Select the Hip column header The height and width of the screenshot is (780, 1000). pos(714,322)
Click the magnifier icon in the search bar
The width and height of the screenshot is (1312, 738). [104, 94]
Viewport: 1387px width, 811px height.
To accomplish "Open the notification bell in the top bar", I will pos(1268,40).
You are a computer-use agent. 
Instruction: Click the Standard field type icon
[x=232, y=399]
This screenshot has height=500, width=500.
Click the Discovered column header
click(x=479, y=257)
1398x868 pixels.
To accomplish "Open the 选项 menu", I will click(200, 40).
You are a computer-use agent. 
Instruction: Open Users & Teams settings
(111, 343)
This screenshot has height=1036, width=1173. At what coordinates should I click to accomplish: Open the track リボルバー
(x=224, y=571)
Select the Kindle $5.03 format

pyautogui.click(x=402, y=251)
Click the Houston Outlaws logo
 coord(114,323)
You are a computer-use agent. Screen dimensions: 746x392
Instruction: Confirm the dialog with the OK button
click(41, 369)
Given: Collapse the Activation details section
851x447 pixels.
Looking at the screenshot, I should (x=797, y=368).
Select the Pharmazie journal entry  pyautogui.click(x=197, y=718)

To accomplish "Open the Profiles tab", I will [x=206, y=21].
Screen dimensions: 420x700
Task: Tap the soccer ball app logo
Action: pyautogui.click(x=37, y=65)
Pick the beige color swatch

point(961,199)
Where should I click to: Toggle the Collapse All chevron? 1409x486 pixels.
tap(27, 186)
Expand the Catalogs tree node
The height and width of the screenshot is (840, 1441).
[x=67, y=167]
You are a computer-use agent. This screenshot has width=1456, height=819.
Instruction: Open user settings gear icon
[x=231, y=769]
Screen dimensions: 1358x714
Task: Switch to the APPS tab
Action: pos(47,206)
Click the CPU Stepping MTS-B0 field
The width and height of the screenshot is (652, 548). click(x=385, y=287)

**SET TASK:** Can you reproduce the lines above word for word, starting at the very first line and ending at the line that contains "Select the Pharmazie", with that line included?

**ANSWER TO THE PROBLEM:**
Select the Hip column header The height and width of the screenshot is (780, 1000). pos(714,322)
Click the magnifier icon in the search bar
The width and height of the screenshot is (1312, 738). [104, 94]
Viewport: 1387px width, 811px height.
To accomplish "Open the notification bell in the top bar", I will pos(1268,40).
You are a computer-use agent. 
Instruction: Click the Standard field type icon
[x=232, y=399]
This screenshot has height=500, width=500.
Click the Discovered column header
click(x=479, y=257)
1398x868 pixels.
To accomplish "Open the 选项 menu", I will click(200, 40).
You are a computer-use agent. 
Instruction: Open Users & Teams settings
(111, 343)
This screenshot has height=1036, width=1173. At what coordinates should I click to accomplish: Open the track リボルバー
(x=224, y=571)
Select the Kindle $5.03 format

pyautogui.click(x=402, y=251)
Click the Houston Outlaws logo
 coord(114,323)
You are a computer-use agent. Screen dimensions: 746x392
Instruction: Confirm the dialog with the OK button
click(41, 369)
Given: Collapse the Activation details section
851x447 pixels.
Looking at the screenshot, I should (x=797, y=368).
Select the Pharmazie journal entry  pyautogui.click(x=197, y=718)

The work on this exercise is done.